Вот там они первый раз поцеловались. Там Богдан первый раз сказал ей, что она ему очень нравится. А она ответила, что влюбилась, чтобы он сразу знал: просто нравится – ей не подходит, ей надо на максималках. Тогда было надо.
Сегодня на максималках живет он. На самом верху самой статной высотки все того же солнечного городка, охраняемого домовиком от напастей. Под небом. В кабинете с панорамными окнами. Она и не разглядела толком, зато теперь отрывочно вспоминала, глядя, как на линии побережья, в стороне Солнечногорска, выделяется здание «MODELIT». Может быть, его видно даже с других планет.
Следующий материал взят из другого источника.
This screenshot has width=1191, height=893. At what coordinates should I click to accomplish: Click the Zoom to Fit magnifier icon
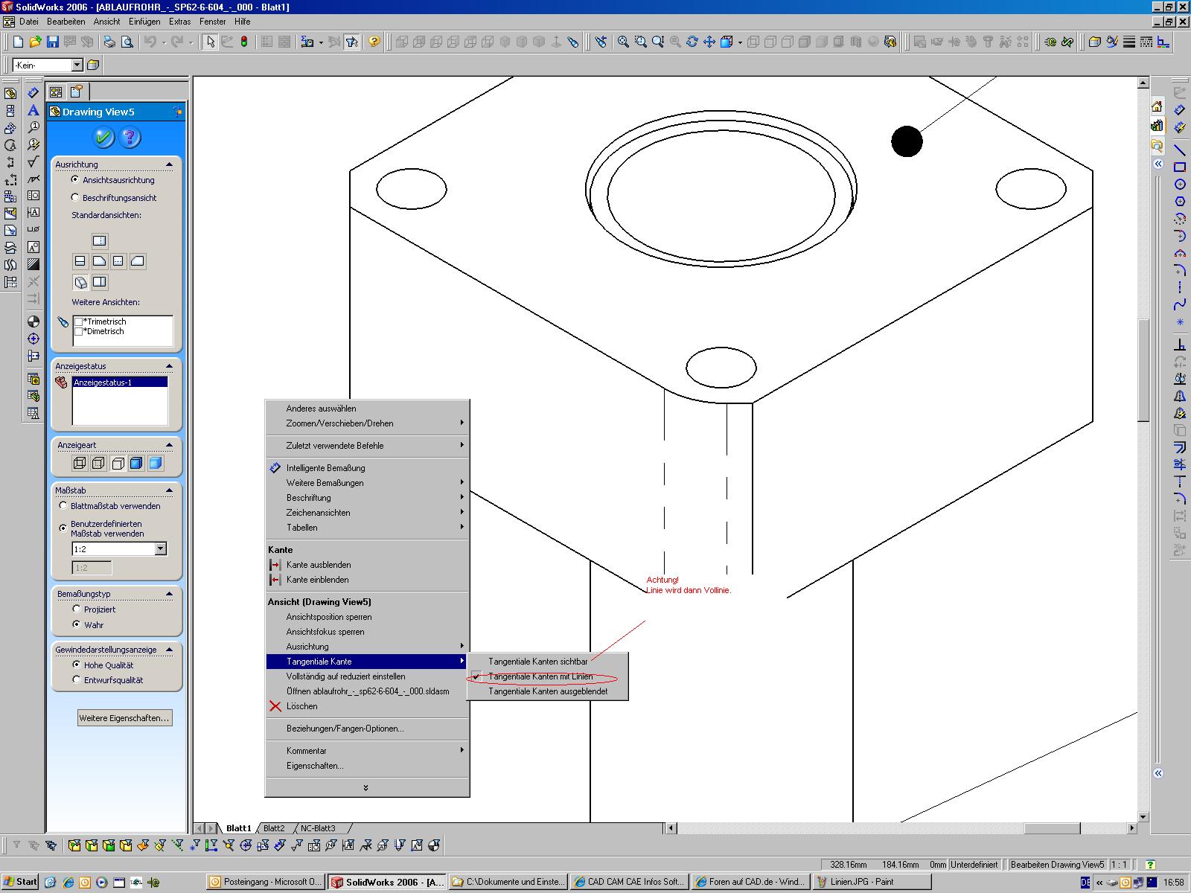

Это она тут маленькая. Не переросшая, не перешагнувшая. Впервые произносящая про себя страшное слово «развод». Развод случается со взрослыми разуверившимися в браке людьми, которым не хватило ума сохранить что-то важное – так она всегда думала, самонадеянно и самоуверенно. Но разве можно жить в браке с такими мыслями и с такими желаниями? Из года в год под одной крышей, в одной постели, бок о бок – и быть чужими. Развод – честнее?
Развод – ради чего? Ради прошлого? Или ради Богдана, цели которого в этом преследовании она не понимала. Или понимала, но боялась признавать, что все эти годы прожила зря?
Не зря. Не зря!!!
Потому что был Андрюша. И потому что у Андрюши есть Дима, который его любит. И который любит ее. И еще пару месяцев назад она всерьез считала, что это взаимно.
И никакие старые маяки, вопреки непонятно зачем отстроенным новым домам, не спасут и не защитят. Даже тогда, когда, сбиваемые потоками ветра и дождя, над ними несутся птицы, закрывая собой половину неба и обещая счастье.
Юля отвернула голову, чтобы больше не смотреть. Все равно ничего не видела. Взгляд был пустой, почти остекленевший, разучившийся радоваться. И наконец она в немом отчаянии уронила лицо на ладони, сжимавшие руль сверху, и разрыдалась.